— Begin —
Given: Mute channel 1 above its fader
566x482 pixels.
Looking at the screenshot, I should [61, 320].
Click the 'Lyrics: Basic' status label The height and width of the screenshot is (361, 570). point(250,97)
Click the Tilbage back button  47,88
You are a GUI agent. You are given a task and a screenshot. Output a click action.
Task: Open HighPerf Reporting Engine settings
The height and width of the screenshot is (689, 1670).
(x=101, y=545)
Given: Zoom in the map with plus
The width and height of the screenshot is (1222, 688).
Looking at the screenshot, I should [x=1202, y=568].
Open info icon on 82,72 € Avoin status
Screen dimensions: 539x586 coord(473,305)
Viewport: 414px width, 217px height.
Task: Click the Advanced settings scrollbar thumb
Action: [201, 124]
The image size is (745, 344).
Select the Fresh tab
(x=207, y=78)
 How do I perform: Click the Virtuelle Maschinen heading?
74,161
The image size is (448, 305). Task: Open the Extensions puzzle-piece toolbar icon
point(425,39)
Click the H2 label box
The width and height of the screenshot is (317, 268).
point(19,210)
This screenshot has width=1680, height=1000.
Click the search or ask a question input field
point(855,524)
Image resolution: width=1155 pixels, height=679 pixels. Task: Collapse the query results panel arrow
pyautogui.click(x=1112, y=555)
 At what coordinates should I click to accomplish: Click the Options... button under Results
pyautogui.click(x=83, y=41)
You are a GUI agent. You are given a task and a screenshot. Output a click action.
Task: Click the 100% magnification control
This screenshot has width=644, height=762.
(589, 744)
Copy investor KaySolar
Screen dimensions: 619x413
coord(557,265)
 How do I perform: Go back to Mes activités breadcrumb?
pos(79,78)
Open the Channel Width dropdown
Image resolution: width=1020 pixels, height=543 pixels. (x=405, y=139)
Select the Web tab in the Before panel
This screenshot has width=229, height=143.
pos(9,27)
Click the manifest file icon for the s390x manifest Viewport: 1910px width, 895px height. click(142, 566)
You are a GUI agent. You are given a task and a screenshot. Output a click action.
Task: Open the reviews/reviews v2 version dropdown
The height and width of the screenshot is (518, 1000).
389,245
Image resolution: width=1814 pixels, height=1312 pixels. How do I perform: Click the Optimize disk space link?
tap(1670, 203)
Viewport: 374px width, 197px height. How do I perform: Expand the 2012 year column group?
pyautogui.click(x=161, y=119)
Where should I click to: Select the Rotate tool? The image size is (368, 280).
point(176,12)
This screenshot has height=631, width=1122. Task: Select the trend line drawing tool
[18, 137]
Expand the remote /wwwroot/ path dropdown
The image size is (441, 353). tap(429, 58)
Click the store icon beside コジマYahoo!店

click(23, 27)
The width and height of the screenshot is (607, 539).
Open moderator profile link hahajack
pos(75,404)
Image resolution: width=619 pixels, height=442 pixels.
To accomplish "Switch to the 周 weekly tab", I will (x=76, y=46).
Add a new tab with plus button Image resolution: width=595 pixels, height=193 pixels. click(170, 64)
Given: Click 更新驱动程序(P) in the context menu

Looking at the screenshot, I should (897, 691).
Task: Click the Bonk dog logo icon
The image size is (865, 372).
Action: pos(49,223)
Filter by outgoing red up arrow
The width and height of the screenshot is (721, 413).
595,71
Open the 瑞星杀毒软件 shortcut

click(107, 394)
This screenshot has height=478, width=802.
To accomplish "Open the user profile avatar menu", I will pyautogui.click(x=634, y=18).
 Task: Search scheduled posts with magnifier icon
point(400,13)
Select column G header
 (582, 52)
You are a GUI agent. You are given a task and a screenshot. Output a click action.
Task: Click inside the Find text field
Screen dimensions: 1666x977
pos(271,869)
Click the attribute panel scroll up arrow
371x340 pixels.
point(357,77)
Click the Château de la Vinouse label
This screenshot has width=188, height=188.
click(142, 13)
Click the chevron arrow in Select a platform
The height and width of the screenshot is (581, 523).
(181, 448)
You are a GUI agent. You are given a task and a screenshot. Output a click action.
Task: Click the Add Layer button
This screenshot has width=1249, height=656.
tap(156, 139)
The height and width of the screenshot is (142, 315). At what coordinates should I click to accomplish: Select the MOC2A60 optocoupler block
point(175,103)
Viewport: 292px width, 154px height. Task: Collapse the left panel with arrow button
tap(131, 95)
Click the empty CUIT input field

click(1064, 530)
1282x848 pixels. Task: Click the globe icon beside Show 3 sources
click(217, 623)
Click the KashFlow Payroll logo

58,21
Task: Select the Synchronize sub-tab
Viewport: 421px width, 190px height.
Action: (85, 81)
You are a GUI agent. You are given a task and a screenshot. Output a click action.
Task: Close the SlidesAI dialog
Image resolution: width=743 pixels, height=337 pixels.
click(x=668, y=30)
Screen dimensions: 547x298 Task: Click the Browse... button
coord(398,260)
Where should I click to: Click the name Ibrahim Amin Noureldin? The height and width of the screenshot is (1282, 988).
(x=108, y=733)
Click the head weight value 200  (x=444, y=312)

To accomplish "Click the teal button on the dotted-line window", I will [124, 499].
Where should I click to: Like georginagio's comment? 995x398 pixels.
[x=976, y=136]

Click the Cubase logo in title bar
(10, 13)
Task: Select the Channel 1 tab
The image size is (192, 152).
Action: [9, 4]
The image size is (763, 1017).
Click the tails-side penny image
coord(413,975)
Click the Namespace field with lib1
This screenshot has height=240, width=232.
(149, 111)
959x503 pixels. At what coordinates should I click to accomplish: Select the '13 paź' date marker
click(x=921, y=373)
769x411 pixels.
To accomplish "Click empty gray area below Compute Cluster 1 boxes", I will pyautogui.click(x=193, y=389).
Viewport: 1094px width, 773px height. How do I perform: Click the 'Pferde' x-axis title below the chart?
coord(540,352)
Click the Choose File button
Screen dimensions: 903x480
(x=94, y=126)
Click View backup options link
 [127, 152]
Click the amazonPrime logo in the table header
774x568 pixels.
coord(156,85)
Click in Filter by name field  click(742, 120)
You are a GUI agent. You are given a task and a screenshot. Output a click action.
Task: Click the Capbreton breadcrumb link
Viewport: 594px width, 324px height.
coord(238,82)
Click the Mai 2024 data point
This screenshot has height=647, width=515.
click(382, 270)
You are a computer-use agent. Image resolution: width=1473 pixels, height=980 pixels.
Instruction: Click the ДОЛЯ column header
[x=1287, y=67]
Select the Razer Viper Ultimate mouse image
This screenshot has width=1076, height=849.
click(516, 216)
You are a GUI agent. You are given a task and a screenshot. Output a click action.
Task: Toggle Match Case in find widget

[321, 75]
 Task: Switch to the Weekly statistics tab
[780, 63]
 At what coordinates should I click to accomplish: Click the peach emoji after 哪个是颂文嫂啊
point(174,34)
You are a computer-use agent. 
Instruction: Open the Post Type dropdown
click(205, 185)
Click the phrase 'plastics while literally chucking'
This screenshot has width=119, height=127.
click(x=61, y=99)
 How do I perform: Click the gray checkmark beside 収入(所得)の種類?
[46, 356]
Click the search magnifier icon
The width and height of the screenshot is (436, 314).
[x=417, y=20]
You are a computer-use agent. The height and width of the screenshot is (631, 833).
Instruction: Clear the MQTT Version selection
— End —
> **Exercise task**:
Reproduce the listing above verbatim, from the line with "Click the Cubase logo in title bar" to the line with "Click in Filter", both included.

> **Reply to the exercise**:
Click the Cubase logo in title bar
(10, 13)
Task: Select the Channel 1 tab
The image size is (192, 152).
Action: [9, 4]
The image size is (763, 1017).
Click the tails-side penny image
coord(413,975)
Click the Namespace field with lib1
This screenshot has height=240, width=232.
(149, 111)
959x503 pixels. At what coordinates should I click to accomplish: Select the '13 paź' date marker
click(x=921, y=373)
769x411 pixels.
To accomplish "Click empty gray area below Compute Cluster 1 boxes", I will pyautogui.click(x=193, y=389).
Viewport: 1094px width, 773px height. How do I perform: Click the 'Pferde' x-axis title below the chart?
coord(540,352)
Click the Choose File button
Screen dimensions: 903x480
(x=94, y=126)
Click View backup options link
 [127, 152]
Click the amazonPrime logo in the table header
774x568 pixels.
coord(156,85)
Click in Filter by name field  click(742, 120)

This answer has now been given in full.